Pancartes qui disparaissent
Un autre indicent relié à la guerre des pancartes a été apporté à l’attention du DGE, impliquant cette fois le chef du PSC qui aurait été la cible d’intimidation de la part d’un «organisateur» de la candidate de l’Équipe Vaillancourt dans le district Concorde-Bois-de-Boulogne, Claire Le Bel.
«M. Lucian Nica [l’organisateur] a menacé M. [Robert] Bordeleau de représailles et lui a dit qu’il allait faire disparaître lui-même toutes les enseignes de notre parti dans ce district», dénonce le représentant et agent officiel du PSC, en rapportant la teneur d’une discussion téléphonique tenue entre les deux hommes le 8 octobre.
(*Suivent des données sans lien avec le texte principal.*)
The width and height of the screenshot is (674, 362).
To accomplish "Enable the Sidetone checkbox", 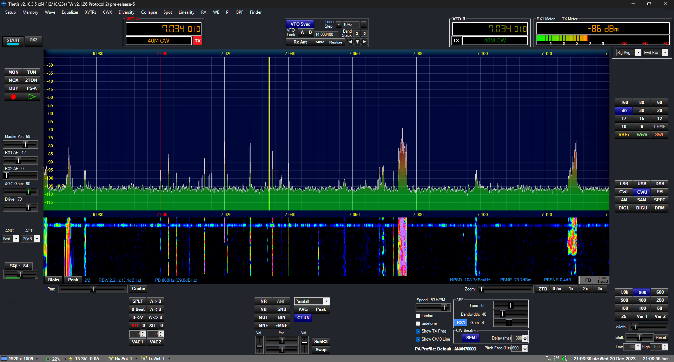I will point(418,324).
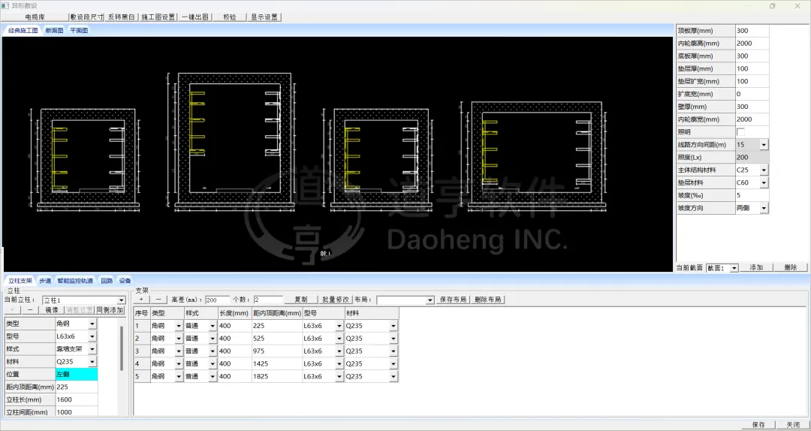Switch to the 断面图 tab
Image resolution: width=811 pixels, height=431 pixels.
pyautogui.click(x=54, y=31)
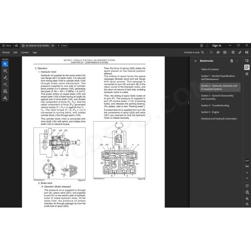Click the Sign in button
The image size is (251, 251).
click(x=217, y=46)
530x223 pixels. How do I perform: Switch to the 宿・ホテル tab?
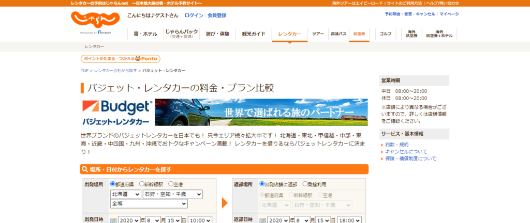click(x=145, y=34)
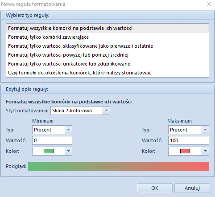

Dans un communiqué émis lundi le 19 octobre, Robert Bordeleau déplore la disparition de plus d’une dizaine de ses affiches (4x4) sur l’ensemble du territoire, incluant le district Concorde-Bois-de-Boulogne. «Il est étrange que toutes les affiches qui disparaissent étaient situées près d’affiches du PRO des Lavallois. Doit-on y voir un lien? Il y a lieu de se poser la question», conclut-il.
«Sans fondement»
Pour l’agent officiel du parti de l’équipe Vaillancourt, Jean Bertrand, cette histoire est sans fondement. @R:«Ça fait partie du folklore», dit-il, ajoutant qu'il arrive à l'occasion que des gens se parlent fort lors d'un conflit de pancartes. «À sa face même, cette plainte n'est pas fondée. Je ne vois aucune menace dans la lettre adressée au DGE, poursuit Me Bertrand. De mes pancartes aussi ont disparu dans sept ou huit quartiers et je n'accuse personne pour ça.»